Today we would like to correct the misleading and self-serving information that the automobile industry has been peddling to the public and to the Clinton administration. Some of misinformation was contained in full-page ads costing $50,000 that have been running this week in the Washington Post.
First, I’d like to say something about the industry’s campaign. They have corralled a number of non-profit groups to attend top level meetings or be listed in ads. The industry has tried to convey the impression most safety groups support their position. But virtually all of these groups receive funding from the auto industry. The consumer and safety groups you see here today are the ones who have been working on this issue for years and are completely independent of the auto industry.
The major issue the auto companies have raised is that there is a trade-off: a standard that results in air bag systems that save drivers and passengers from serious injuries and death in high-speed crashes could at the same time endanger children and small adults in such crashes. The crash test is the determining factor. Should the crash test be conducted at 30 miles per hour or at 25 miles per hour, as the industry wants? This is a vital question, because it will determine whether the automakers install advanced, sophisticated air bag technology or whether they stick with cheap, low-tech air bags that will be less protective in higher-speed crashes. (In 1984 GM told DOT it could meet a 25 mph with friendly interiors, and without air bags.)
As we have seen in issue after issue for decades now, the automakers have bobbed and weaved to avoid meeting a challenging air bag standard and to save costs. In this rulemaking, it’s the 25 mph crash test. If the 25 mph test is used, air bags could be produced that would not protect occupants in serious crashes.
I cannot overstate the importance of this decision. Lives are literally at stake. The DOT recently estimated that somewhere between 214 and 397 lives will be lost each year in a passenger fleet designed to meet a 25 mph test as opposed to a 30 mph test. We must have the safest standard possible. And we believe that only the 30 mph crash test will provide that.
The auto industry has not provided any data to back up its position.
Yet there is plenty of real world experience with 80 million vehicles made between 1987 and 1999 with air bags that meet a 30 mph test that have experienced 3 million inflations. If the automakers think vehicles meeting the 30 mph test are so dangerous, then they should immediately notify all owners and recall those cars. Yet, they have not done so.

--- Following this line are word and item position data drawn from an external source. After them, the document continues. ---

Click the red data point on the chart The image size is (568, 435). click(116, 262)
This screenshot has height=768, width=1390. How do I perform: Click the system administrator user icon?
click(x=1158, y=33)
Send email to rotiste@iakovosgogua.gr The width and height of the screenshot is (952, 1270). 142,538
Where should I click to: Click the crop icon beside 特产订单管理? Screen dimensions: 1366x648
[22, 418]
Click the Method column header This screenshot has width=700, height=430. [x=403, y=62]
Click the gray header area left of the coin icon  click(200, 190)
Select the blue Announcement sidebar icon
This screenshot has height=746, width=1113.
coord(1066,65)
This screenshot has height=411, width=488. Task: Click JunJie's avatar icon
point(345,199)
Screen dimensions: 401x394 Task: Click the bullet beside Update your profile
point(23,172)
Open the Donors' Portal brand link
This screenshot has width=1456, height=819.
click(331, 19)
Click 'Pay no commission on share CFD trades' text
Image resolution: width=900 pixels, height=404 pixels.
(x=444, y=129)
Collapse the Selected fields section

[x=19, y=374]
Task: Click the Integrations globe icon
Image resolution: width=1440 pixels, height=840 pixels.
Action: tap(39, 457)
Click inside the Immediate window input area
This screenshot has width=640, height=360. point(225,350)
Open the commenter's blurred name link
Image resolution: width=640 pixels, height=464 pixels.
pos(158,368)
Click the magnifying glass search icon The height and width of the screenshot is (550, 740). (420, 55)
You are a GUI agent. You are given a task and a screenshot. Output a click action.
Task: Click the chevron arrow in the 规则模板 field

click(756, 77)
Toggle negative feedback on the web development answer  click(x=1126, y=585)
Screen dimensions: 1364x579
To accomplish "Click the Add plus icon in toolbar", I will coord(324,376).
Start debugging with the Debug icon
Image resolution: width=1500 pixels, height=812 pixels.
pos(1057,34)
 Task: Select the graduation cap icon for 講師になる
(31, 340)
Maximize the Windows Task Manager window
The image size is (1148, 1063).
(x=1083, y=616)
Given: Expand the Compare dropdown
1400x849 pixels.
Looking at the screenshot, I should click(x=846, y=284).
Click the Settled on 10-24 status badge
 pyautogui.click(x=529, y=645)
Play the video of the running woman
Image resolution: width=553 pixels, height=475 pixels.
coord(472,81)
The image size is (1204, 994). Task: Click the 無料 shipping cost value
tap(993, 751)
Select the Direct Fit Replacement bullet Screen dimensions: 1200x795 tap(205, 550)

In 1997, reacting to concerns about air bag deaths of children and small adults in low-speed crashes, automakers depowered air bags. The industry now claims air bags would have to be repowered to meet a 30 mph standard. Again, not true. Virtually all of the DOT crash tests of recent models with depowered air bags pass the 30 mph male unbelted crash test. And these vehicles do not yet contain the newer technologies available to meet the advanced air bag standard.
In addition, as DOT has emphasized, future compliance tests should be representative of real world crashes and now we have dramatically increased speeds. Over half of all fatalities occur in barrier equivalent crashes of 30 mph or above. This standard will not be revised again for years. And the industry has plenty of lead time under the rule.
There are numerous technologies available to manufacturers to protect smaller occupants in both low-speed and high-speed crashes without injury, such as dual-inflation air bags; inflation rates that are adjusted to the position of the occupant; pedal extenders for short drivers; deep dish steering columns, suppression, improved fold patterns, lighter fabrics and softer dashboard covers. And much more.
We have the technology to make safer air bag systems. Let’s not buy into the same old tired industry line. This time, let’s do it right.